Anti-polygamy activists fed "misinformation" to the public and the media when they said a 17-year-old Colorado City girl was missing from her home and forced to become a child bride, a Mohave County investigator said Tuesday night.
"Things got out of hand," said Gary Engels, an attorney with the Mohave County Attorney's Office assigned to the Arizona Strip polygamous town of Colorado City.
Engels was referring to several press releases issued by Jon Krakauer, who wrote "Under the Banner of Heaven," a book critical of polygamy and its participants.

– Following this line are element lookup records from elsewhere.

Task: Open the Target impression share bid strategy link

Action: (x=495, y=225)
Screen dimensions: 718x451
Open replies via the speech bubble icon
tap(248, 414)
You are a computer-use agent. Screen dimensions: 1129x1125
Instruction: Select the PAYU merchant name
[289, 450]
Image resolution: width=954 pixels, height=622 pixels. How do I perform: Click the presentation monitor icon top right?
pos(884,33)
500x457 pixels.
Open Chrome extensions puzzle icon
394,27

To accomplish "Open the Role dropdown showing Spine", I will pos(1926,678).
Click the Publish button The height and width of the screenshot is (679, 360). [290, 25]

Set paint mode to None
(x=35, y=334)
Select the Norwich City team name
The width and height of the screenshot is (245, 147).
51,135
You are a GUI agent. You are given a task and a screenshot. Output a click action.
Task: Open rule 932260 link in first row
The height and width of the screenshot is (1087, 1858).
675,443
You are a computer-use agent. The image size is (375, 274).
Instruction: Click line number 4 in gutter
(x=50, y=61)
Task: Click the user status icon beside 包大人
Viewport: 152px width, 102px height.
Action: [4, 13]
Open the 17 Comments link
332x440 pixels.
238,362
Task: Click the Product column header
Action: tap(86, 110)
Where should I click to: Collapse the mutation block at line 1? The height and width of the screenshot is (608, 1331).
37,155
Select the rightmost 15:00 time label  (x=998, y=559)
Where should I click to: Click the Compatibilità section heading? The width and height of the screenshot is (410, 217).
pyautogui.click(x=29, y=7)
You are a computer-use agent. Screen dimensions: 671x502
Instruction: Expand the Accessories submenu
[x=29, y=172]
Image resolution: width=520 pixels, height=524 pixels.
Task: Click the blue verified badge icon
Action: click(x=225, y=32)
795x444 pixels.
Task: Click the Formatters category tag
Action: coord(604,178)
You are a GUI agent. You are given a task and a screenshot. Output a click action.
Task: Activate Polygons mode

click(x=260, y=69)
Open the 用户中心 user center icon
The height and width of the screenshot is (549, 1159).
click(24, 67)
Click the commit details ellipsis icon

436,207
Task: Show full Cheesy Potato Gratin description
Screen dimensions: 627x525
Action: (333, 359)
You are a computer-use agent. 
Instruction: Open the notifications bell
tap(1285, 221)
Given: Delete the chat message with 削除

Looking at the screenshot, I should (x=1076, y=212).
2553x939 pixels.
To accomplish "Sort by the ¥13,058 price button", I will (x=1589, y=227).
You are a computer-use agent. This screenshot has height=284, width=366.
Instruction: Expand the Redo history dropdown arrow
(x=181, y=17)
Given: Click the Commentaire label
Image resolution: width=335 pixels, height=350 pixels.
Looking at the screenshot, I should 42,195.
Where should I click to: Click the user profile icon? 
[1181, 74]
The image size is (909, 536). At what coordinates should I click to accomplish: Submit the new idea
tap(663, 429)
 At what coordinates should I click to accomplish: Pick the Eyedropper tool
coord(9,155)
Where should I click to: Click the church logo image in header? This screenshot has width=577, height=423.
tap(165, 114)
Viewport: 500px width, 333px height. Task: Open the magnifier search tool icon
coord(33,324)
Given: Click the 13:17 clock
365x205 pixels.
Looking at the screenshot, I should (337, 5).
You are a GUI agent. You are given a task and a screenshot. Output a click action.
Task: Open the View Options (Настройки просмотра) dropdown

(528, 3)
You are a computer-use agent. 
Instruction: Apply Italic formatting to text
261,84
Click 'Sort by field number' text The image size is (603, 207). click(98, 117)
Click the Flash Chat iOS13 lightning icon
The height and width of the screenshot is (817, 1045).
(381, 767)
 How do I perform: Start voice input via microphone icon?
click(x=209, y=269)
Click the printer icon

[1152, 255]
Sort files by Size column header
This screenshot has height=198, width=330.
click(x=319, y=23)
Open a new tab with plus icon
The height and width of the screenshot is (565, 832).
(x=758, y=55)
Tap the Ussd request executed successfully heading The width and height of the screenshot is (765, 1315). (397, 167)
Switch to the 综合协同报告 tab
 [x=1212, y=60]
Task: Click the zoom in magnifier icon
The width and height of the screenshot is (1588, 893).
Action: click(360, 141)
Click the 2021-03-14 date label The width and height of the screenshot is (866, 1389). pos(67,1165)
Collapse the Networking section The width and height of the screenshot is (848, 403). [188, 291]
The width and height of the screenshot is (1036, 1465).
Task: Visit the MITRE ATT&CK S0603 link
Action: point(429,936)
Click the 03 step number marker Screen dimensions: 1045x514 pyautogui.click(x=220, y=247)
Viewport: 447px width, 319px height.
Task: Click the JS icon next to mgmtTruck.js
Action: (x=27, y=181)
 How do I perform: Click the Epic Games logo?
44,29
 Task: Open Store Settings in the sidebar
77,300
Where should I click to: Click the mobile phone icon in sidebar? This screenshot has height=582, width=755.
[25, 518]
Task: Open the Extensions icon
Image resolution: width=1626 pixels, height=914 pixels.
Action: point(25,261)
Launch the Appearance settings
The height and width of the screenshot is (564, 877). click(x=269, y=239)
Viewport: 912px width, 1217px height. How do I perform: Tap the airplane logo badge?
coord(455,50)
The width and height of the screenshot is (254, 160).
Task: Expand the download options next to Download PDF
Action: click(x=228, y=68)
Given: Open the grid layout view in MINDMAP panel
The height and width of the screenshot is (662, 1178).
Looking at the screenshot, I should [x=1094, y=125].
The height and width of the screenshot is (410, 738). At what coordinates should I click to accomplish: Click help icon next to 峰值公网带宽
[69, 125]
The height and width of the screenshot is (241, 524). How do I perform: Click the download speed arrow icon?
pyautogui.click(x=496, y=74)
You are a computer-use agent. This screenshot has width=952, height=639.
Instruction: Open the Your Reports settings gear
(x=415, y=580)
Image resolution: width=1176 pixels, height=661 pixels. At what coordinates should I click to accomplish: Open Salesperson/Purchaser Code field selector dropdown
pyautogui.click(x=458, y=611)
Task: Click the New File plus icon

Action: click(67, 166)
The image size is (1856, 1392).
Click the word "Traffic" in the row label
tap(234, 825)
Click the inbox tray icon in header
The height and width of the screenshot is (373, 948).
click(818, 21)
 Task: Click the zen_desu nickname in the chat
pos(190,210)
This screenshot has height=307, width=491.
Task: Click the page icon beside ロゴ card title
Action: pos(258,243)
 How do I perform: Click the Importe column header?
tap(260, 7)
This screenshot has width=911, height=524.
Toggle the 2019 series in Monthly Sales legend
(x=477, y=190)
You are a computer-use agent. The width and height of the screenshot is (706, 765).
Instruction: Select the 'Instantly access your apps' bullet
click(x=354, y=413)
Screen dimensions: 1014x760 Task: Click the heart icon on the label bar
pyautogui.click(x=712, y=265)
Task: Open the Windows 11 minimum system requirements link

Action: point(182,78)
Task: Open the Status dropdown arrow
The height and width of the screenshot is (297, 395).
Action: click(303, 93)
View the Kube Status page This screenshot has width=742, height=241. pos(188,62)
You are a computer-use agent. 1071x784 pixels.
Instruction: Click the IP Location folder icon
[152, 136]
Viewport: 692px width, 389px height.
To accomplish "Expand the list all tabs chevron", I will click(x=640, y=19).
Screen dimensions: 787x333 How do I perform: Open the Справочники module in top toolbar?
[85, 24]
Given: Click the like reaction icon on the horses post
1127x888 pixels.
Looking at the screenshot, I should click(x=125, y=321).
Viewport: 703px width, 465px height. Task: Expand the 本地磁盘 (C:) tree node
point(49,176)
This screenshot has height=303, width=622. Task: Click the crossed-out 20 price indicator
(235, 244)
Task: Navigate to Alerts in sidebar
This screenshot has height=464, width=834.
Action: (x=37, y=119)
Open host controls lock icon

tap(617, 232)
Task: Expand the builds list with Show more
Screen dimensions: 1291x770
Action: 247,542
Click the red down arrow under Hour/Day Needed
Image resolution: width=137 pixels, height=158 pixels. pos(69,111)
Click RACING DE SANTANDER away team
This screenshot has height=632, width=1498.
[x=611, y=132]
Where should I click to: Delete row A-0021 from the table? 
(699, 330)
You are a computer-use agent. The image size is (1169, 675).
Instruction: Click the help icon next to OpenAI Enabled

"He was just writing what other people told him. He trusted his sources, and they were wrong," Engels said.
One of Krakauer's sources was Janetta Jessop's older sister, Suzanne Johnson, who filed a missing persons report with the Washington County Sheriff's Department last week.
Johnson, who is estranged from her family, said she feared her younger sister had been married off to Warren Jeffs, the 48-year-old leader of the Fundamentalist Church of Jesus Christ of Latter Day Saints.
Most residents of Colorado City and the neighboring Utah town of Hildale, Washington County, are members of the FLDS church and practice polygamy.
On Tuesday, Engels and a representative with Arizona Child Protective Services arrived at the Jessop house to try and determine if the girl was a victim or being abused.
Janetta Jessop was at home, a fact that had been verified by Washington County deputies a day earlier when they went to Colorado City on a welfare check.
"She said she's fine. She looks like a typical 17-year-old girl from Colorado City," Washington County Sheriff Kirk Smith said. "There were no red flags to our guys. Her parents were receptive and cooperative."
But an interview with the girl, to be conducted away from her home, was necessary in order to determine whether any abuse had occurred, Smith and Engels said.
Jessop was taken from her home to the Children's Justice Center in St. George for an interview Tuesday afternoon. She was released to her mother that same day, Engels said.
"The whole reason for doing the interview was to find out if she was a spiritual bride to Warren Jeffs. She was asked that question and she said 'no,' " Smith said.